(Dataset entries)

==*==

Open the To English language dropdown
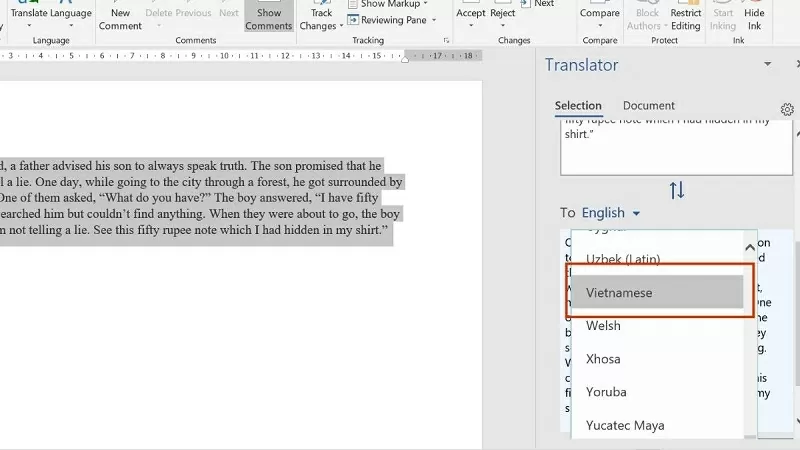The width and height of the screenshot is (800, 450). 610,212
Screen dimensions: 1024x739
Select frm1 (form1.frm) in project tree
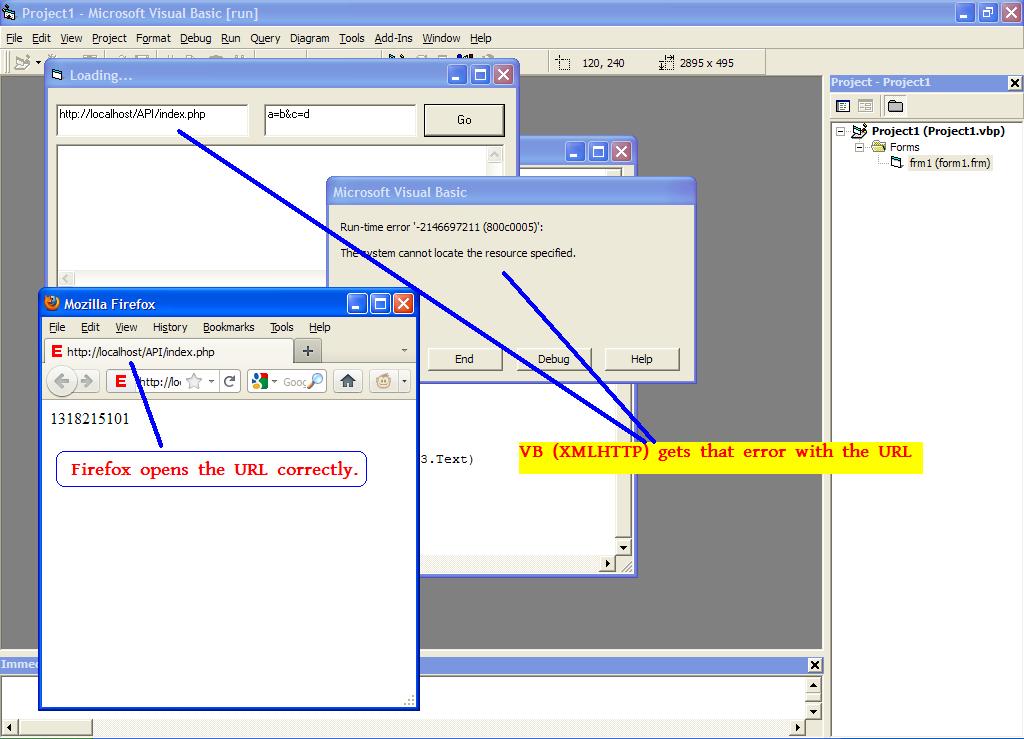(x=949, y=163)
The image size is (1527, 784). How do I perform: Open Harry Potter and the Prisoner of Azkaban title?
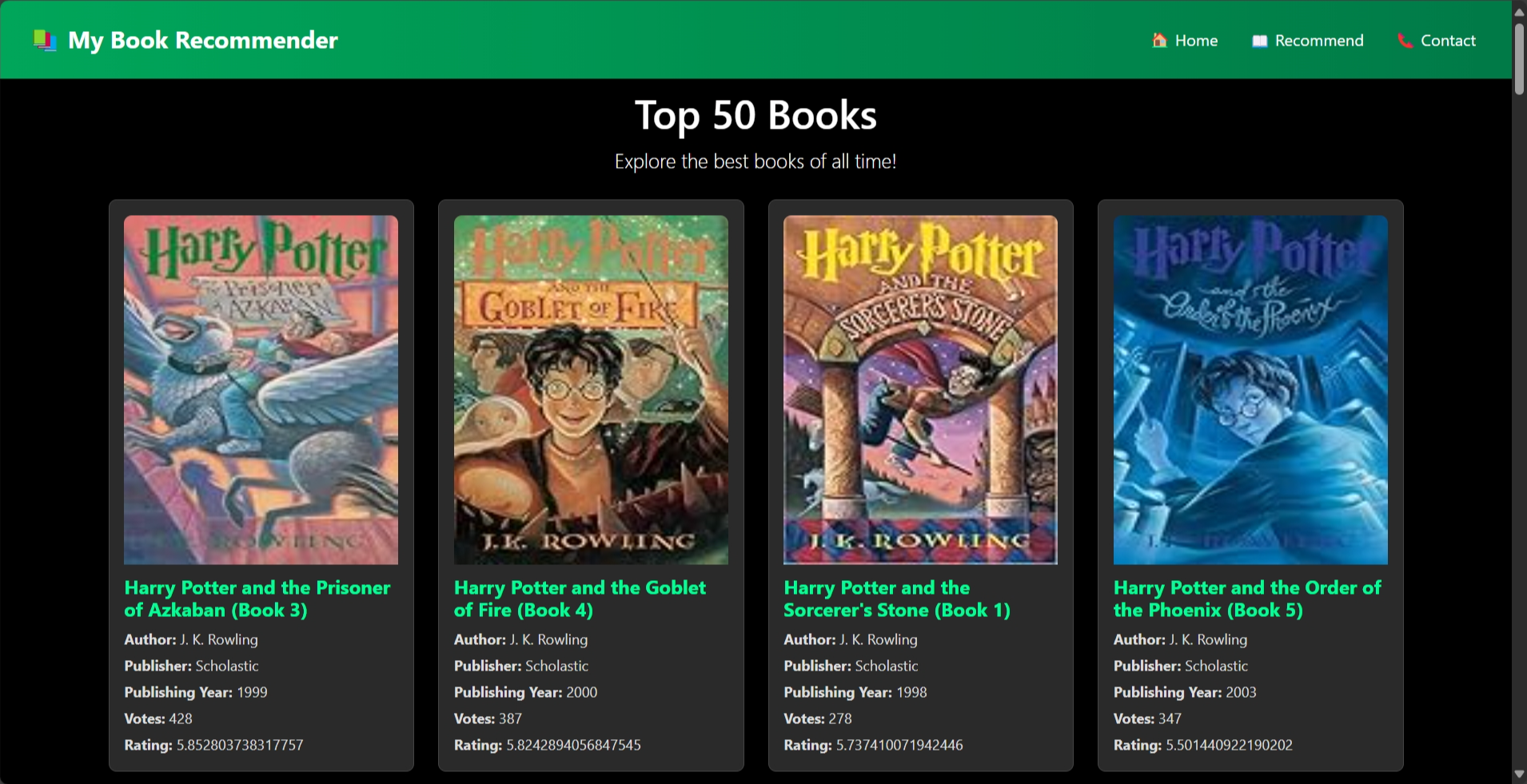[257, 599]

==*==

- [Activity]: Print the records word for word and exclude any picture they hold.

- [Answer for the task]:
Open the To English language dropdown
The width and height of the screenshot is (800, 450). 610,212
Screen dimensions: 1024x739
Select frm1 (form1.frm) in project tree
(x=949, y=163)
The image size is (1527, 784). How do I perform: Open Harry Potter and the Prisoner of Azkaban title?
[257, 599]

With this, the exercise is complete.